TIMOTHY NOAH MARCH 8, 2012
It's well known that Mitt Romney is a shameless flip-flopper ready to shed any and all traces of his former moderation to win the GOP nomination. But this week we’ve seen an instance where Romney has been falsely accused of flip-flopping, yet Romney, hilariously, hasn’t protested, presumably because he has no particular interest in correcting the record.
The subject is the minimum wage. When he was Massachusetts governor, Romney vetoed an increase in the state minimum wage from $6.75 to $7.50 in 2007 and to $8 in 2008 on the grounds that it exceeded the inflation rate. He urged the state legislature to raise it to $7 and henceforth to adjust it every two years according to inflation. The veto was overridden, mooting Romney’s stance, but Romney continued to support the idea of indexing the minimum wage to inflation, which he'd first promoted in his 2002 gubernatorial campaign. This position puts him well to the left of most Republicans (many of whom would like to abolish the minimum wage altogether) and even a lot of Democrats. “I haven’t changed my thoughts on that,” Romney said as recently as February 1.
And then, in an interview this week with Larry Kudlow of CNBC, Romney flip-flopped. Or so you would think from reading various media accounts that accepted uncritically this inaccurate characterization from the National Employment Law Project Action Fund. “Romney Changes Course on Minimum Wage,” Steve Benen reported on MSNBC's Maddow blog. “Mitt Romney Flip-Flops On Minimum Wage,” reported Mark Wachtler in the Examiner. CBS News said on its Web site, “Romney abruptly abandoned a position he has held since he ran for governor to link increases in the federal minimum wage to rises in inflation.” Rush Limbaugh, who had previously slammed Romney on the issue, noted with pleasure that Romney had “changed in a proper way his announced support to the minimum wage.” (Practically the only person to report this story right is Dave Jamieson of the Huffington Post, but Jamieson's story has been misinterpreted by most who’ve read it to say Romney flip-flopped, which it doesn’t.)
Actually, what happened was much more interesting than that. Romney, pressured by a conservative ideologue to change his unacceptably liberal position on the minimum wage, squirmed and fudged a little, but he didn’t flip-flop. Now that’s a story. Tear up the front page!
Let's go to the transcript. Forgive me for quoting at length, but that's necessary in this instance:
Kudlow: A lot of conservatives, led by the Wall Street Journal editorial page, were horrified when you said you want to index the minimum wage for inflation. And they said, “Look, that’s just going to raise the minimum wage. That’s going to raise the unemployment rate, especially for young people, especially for minorities. It’s sort of a little bit of unfinished business.” Why do you want to raise the minimum wage? Why do you want to index it for inflation?
Romney: Well, actually, when I was governor the legislature passed a law raising the minimum wage. I vetoed it.
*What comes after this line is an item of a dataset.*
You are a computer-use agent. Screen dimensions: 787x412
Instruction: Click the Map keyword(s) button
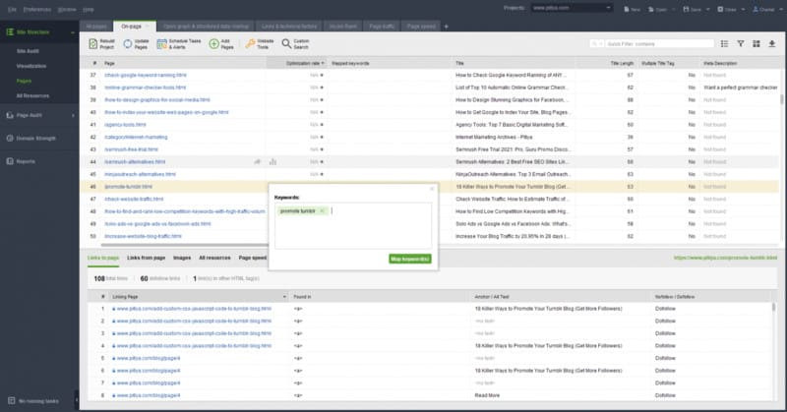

Romney: And I said, “Look, the way to deal with the minimum wage is this. On a regular basis,” I said in the proposal I made, “every two years we should look at the minimum wage, we should look at what’s happened to inflation. We should also look at the jobs level throughout the country, unemployment rate, competitive rates in other states or, in this case, other nations.” So, certainly, the level of inflation is something you should look at and you should identify what’s the right way to keep America competitive.
Kudlow: ...or at least very minimal inflation so far.
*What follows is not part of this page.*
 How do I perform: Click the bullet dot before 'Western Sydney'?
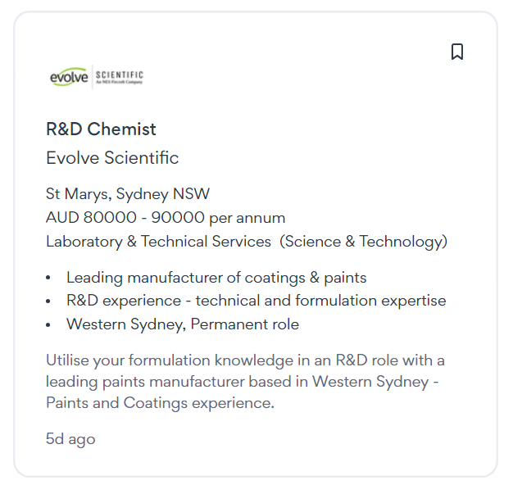[48, 324]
Romney: Yeah, so that would tell you that right now there's probably not a need to raise the minimum wage. What I can tell you is had one indexed the minimum wage back to, let’s say, 1990, the minimum wage would be lower now than it actually is. Democrats make big hay of this every few years—“Oh, we’re going to raise the minimum wage”—and get a lot of hoopla for it. Frankly, the right way to process it is to look at the minimum wage, look at how unemployment rates are, make adjustments as time goes on based upon our need to compete, the need of the job market, and, of course, what’s happened to inflation.
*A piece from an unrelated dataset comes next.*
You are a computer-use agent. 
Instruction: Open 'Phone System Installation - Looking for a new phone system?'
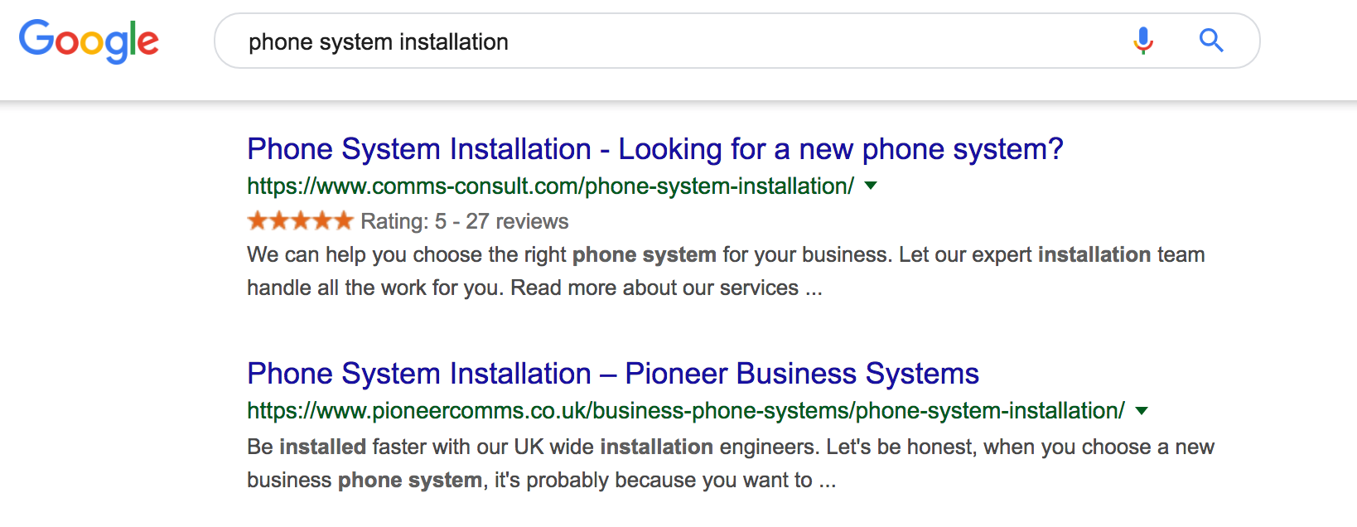click(654, 149)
Romney wasn’t changing his position on the minimum wage; he was reaffirming it. But he was also saying that, since inflation is pretty low, he didn’t see any need for the minimum wage to go up right now. The minimum wage was last raised (to $7.25) in 2009. Since then, the annual rate of inflation has been, on average, 2 percent. If you want to be a stickler then yes, Romney should now be willing to say, “Let’s raise the minimum wage by 41 cents.” Romney’s fudge factor about unemployment rates and “our need to compete” sounds like a new wrinkle added for this very reason. But basically Romney was re-stating his previous position. When inflation goes up, the minimum wage should go up.
That stance, even when you add loopholes, is fundamentally unacceptable to conservatives. Yet Romney is sticking to it (at least for now). He’s probably just as happy that everybody thinks he isn’t.
(Incidentally, Romney is right that if the 1990 minimum wage were inflation-adjusted it would now be $6.59 instead of $7.25. But if the 1970 minimum wage were inflation-adjusted it would now be $8.47, and if the 1980 minimum wage were inflation-adjusted it would now be $8.53.)